SOURCE PASSAGE
* BEGIN *
The most obvious way to 'erase' entangled information is to just undo the operation that created it:

Unmake with CNOT

Notice how the top qubit has been restored to a pure state by the end, despite that nasty entanglement in the middle.

But you can get a bit fancier than just repeating the same operation twice. Why not do a rotation (H) that swaps the X and Z axes first? Then we can use a controlled-Z instead of a controlled-X to unmake the entanglement:

Unmake with H-CZ

This is convenient because a Z gate only applies to parts of the state where the qubit is On. That is to say, it acts like a control on itself. So you can freely swap it with its own controls:

Unmake with H-ZC

And now that we have an operation that only depends on the second qubit, we can apply the deferred measurement principle. Measured controls are equivalent to quantum controls, as far as the other qubits are concerned anyways:

Unmake with H-M-ZC

But really this whole 'controlled operation' business is kind of annoying, right? Why not just hope that the measurement result is Off, so that we don't have to apply the operation? If it happens to come out On, we'll just throw away that run and try again:

Unmake with H-M-0

And finally, if we're going to be post-selecting anyways, why not just post-select directly on the X axis instead of swapping X and Z then post-selecting on the Z axis as a way to indirectly post-select on X?
* END *
WHAT TO PRODUCE
In the passage on erasing entanglement, which gate replaces the controlled-X after the H rotation swaps the X and Z axes? Please answer briefly.

Recorded data:
* BEGIN *
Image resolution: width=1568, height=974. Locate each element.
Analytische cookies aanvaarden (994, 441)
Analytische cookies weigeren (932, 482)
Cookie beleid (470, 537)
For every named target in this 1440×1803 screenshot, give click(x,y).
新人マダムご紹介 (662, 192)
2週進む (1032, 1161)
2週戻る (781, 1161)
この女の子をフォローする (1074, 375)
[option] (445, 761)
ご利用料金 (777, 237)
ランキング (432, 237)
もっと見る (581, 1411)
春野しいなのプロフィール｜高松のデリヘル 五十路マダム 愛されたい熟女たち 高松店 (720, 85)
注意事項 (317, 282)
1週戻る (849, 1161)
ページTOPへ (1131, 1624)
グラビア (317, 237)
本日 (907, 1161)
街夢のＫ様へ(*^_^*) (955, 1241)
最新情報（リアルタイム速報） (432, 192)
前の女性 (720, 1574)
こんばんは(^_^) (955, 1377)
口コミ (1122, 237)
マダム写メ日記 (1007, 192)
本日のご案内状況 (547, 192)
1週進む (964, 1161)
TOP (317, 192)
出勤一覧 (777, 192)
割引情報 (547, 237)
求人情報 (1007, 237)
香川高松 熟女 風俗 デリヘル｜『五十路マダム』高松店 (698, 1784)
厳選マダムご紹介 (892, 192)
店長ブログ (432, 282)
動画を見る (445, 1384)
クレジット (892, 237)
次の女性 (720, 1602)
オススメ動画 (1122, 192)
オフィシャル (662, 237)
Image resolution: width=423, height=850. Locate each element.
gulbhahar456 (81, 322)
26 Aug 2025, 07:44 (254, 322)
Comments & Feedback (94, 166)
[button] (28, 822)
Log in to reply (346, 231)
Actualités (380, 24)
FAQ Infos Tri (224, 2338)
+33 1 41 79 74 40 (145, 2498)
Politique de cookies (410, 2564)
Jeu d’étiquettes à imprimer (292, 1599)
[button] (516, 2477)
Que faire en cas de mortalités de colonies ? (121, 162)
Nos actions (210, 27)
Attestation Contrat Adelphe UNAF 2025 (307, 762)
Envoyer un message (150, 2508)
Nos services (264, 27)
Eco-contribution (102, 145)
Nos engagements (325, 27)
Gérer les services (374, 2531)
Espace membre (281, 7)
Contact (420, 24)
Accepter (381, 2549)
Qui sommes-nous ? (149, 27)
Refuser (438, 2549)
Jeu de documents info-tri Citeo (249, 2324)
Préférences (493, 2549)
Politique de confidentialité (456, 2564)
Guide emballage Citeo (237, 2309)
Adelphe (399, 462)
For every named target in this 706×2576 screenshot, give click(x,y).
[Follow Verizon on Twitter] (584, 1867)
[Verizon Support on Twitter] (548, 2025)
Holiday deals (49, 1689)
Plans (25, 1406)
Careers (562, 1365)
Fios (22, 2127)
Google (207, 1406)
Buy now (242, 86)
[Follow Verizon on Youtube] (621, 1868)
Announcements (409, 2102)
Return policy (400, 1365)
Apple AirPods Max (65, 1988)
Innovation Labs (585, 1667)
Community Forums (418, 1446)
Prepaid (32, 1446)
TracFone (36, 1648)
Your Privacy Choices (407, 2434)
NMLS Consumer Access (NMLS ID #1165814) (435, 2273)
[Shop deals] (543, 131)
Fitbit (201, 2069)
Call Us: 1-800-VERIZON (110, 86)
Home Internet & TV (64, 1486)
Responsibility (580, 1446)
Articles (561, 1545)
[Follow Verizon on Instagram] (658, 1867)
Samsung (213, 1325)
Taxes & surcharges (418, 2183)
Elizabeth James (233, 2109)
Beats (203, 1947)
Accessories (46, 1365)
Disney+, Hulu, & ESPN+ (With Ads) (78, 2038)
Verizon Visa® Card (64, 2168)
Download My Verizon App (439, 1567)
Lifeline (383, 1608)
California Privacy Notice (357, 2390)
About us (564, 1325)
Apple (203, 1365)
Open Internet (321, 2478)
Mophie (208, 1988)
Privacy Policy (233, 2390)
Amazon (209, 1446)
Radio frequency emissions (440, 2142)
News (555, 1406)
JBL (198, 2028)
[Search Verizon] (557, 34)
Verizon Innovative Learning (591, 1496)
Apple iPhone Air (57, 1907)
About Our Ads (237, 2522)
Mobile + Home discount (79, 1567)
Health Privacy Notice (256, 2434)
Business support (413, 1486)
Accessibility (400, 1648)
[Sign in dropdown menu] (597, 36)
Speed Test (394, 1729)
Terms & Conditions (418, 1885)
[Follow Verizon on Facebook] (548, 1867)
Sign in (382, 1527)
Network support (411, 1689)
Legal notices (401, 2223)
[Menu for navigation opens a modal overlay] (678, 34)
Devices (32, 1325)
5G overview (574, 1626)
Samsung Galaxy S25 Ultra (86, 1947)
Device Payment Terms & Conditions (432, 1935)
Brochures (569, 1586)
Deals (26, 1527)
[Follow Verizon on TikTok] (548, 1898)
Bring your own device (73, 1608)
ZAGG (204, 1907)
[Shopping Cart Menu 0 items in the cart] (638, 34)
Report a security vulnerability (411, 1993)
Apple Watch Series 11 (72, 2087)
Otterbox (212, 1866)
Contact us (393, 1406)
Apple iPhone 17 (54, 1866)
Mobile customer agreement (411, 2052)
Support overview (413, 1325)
* END *
IN RESPONSE
A controlled-Z.